# PROBLEM TO WORK ON
Give again, word for word, every line in the entries below from the line with "The image size is (1568, 673)." up to and including the line with "The width and height of the screenshot is (1568, 727).", and no other line.

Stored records
——
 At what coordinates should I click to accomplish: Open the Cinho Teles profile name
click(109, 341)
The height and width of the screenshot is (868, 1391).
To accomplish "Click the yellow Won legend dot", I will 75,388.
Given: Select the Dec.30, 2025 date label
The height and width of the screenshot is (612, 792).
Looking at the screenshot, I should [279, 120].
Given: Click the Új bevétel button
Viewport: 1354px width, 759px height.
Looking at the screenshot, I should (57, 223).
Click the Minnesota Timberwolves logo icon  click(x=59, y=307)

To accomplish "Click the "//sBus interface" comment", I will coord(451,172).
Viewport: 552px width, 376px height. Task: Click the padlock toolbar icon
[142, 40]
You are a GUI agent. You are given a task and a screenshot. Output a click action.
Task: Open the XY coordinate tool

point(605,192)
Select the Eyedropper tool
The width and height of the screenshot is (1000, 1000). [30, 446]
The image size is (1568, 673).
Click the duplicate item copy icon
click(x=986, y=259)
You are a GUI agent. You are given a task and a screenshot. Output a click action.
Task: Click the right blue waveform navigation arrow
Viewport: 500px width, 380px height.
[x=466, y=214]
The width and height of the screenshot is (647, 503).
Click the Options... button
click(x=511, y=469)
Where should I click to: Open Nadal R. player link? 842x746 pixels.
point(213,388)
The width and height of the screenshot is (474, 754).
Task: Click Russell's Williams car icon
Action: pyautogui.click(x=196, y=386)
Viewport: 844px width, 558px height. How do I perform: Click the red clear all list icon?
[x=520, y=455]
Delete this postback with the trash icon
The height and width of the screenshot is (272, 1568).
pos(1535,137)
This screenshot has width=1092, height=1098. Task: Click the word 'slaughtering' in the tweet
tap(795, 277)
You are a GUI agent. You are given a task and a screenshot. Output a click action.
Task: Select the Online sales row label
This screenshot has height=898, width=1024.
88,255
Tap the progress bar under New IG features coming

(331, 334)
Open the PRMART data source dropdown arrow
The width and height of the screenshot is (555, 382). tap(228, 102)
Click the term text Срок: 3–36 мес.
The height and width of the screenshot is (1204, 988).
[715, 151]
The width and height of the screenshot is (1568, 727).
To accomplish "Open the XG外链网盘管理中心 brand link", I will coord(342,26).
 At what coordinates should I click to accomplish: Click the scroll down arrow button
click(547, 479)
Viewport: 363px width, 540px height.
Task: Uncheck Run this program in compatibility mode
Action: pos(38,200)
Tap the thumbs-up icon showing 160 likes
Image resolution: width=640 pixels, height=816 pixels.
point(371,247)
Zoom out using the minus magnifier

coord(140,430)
——
# WRITTEN ANSWER
The image size is (1568, 673).
Click the duplicate item copy icon
click(x=986, y=259)
You are a GUI agent. You are given a task and a screenshot. Output a click action.
Task: Click the right blue waveform navigation arrow
Viewport: 500px width, 380px height.
[x=466, y=214]
The width and height of the screenshot is (647, 503).
Click the Options... button
click(x=511, y=469)
Where should I click to: Open Nadal R. player link? 842x746 pixels.
point(213,388)
The width and height of the screenshot is (474, 754).
Task: Click Russell's Williams car icon
Action: pyautogui.click(x=196, y=386)
Viewport: 844px width, 558px height. How do I perform: Click the red clear all list icon?
[x=520, y=455]
Delete this postback with the trash icon
The height and width of the screenshot is (272, 1568).
pos(1535,137)
This screenshot has width=1092, height=1098. Task: Click the word 'slaughtering' in the tweet
tap(795, 277)
You are a GUI agent. You are given a task and a screenshot. Output a click action.
Task: Select the Online sales row label
This screenshot has height=898, width=1024.
88,255
Tap the progress bar under New IG features coming

(331, 334)
Open the PRMART data source dropdown arrow
The width and height of the screenshot is (555, 382). tap(228, 102)
Click the term text Срок: 3–36 мес.
The height and width of the screenshot is (1204, 988).
[715, 151]
The width and height of the screenshot is (1568, 727).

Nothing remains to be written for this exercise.